Data supplied
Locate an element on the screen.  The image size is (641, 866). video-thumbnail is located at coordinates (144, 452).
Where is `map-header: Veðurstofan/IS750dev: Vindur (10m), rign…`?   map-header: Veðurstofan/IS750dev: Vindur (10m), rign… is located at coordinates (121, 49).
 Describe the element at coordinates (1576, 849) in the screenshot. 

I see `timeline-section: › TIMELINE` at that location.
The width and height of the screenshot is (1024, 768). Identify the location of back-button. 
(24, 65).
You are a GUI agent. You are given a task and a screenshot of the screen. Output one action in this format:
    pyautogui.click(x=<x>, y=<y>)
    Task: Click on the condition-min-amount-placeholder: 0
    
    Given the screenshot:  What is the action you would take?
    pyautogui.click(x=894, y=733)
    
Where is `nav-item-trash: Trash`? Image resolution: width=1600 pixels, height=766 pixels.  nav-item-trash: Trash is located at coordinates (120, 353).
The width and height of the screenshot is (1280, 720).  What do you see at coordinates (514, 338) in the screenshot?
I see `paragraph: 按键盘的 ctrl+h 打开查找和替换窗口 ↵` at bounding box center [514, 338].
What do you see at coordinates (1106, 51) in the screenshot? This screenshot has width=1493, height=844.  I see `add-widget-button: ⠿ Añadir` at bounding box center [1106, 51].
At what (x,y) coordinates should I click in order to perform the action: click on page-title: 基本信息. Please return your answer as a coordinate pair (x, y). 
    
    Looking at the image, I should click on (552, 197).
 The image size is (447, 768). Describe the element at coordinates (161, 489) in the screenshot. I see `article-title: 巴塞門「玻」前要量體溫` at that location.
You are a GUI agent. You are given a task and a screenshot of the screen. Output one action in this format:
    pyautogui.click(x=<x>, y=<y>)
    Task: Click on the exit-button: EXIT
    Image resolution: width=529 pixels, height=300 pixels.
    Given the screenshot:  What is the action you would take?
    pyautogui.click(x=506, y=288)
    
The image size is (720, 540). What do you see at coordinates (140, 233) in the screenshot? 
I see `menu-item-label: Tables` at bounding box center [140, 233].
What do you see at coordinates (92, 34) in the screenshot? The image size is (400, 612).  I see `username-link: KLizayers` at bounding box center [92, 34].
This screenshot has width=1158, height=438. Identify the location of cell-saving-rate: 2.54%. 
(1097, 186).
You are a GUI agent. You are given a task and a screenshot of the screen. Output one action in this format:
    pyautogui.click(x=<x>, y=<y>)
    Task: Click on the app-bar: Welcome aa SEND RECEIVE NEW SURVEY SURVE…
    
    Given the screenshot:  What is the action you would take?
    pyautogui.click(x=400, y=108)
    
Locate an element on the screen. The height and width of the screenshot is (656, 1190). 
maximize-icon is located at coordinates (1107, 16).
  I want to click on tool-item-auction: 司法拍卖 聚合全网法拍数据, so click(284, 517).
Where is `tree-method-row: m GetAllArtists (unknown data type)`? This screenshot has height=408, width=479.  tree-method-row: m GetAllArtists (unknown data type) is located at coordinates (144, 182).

Work instructions
Copy out every one of the rows above, word for word.

Answer to this exercise
Locate an element on the screen.  The image size is (641, 866). video-thumbnail is located at coordinates (144, 452).
Where is `map-header: Veðurstofan/IS750dev: Vindur (10m), rign…`?   map-header: Veðurstofan/IS750dev: Vindur (10m), rign… is located at coordinates (121, 49).
 Describe the element at coordinates (1576, 849) in the screenshot. 

I see `timeline-section: › TIMELINE` at that location.
The width and height of the screenshot is (1024, 768). Identify the location of back-button. 
(24, 65).
You are a GUI agent. You are given a task and a screenshot of the screen. Output one action in this format:
    pyautogui.click(x=<x>, y=<y>)
    Task: Click on the condition-min-amount-placeholder: 0
    
    Given the screenshot:  What is the action you would take?
    pyautogui.click(x=894, y=733)
    
Where is `nav-item-trash: Trash`? Image resolution: width=1600 pixels, height=766 pixels.  nav-item-trash: Trash is located at coordinates (120, 353).
The width and height of the screenshot is (1280, 720).  What do you see at coordinates (514, 338) in the screenshot?
I see `paragraph: 按键盘的 ctrl+h 打开查找和替换窗口 ↵` at bounding box center [514, 338].
What do you see at coordinates (1106, 51) in the screenshot? This screenshot has width=1493, height=844.  I see `add-widget-button: ⠿ Añadir` at bounding box center [1106, 51].
At what (x,y) coordinates should I click in order to perform the action: click on page-title: 基本信息. Please return your answer as a coordinate pair (x, y). 
    
    Looking at the image, I should click on (552, 197).
 The image size is (447, 768). Describe the element at coordinates (161, 489) in the screenshot. I see `article-title: 巴塞門「玻」前要量體溫` at that location.
You are a GUI agent. You are given a task and a screenshot of the screen. Output one action in this format:
    pyautogui.click(x=<x>, y=<y>)
    Task: Click on the exit-button: EXIT
    Image resolution: width=529 pixels, height=300 pixels.
    Given the screenshot:  What is the action you would take?
    pyautogui.click(x=506, y=288)
    
The image size is (720, 540). What do you see at coordinates (140, 233) in the screenshot? 
I see `menu-item-label: Tables` at bounding box center [140, 233].
What do you see at coordinates (92, 34) in the screenshot? The image size is (400, 612).  I see `username-link: KLizayers` at bounding box center [92, 34].
This screenshot has width=1158, height=438. Identify the location of cell-saving-rate: 2.54%. 
(1097, 186).
You are a GUI agent. You are given a task and a screenshot of the screen. Output one action in this format:
    pyautogui.click(x=<x>, y=<y>)
    Task: Click on the app-bar: Welcome aa SEND RECEIVE NEW SURVEY SURVE…
    
    Given the screenshot:  What is the action you would take?
    pyautogui.click(x=400, y=108)
    
Locate an element on the screen. The height and width of the screenshot is (656, 1190). 
maximize-icon is located at coordinates (1107, 16).
  I want to click on tool-item-auction: 司法拍卖 聚合全网法拍数据, so click(284, 517).
Where is `tree-method-row: m GetAllArtists (unknown data type)`? This screenshot has height=408, width=479.  tree-method-row: m GetAllArtists (unknown data type) is located at coordinates (144, 182).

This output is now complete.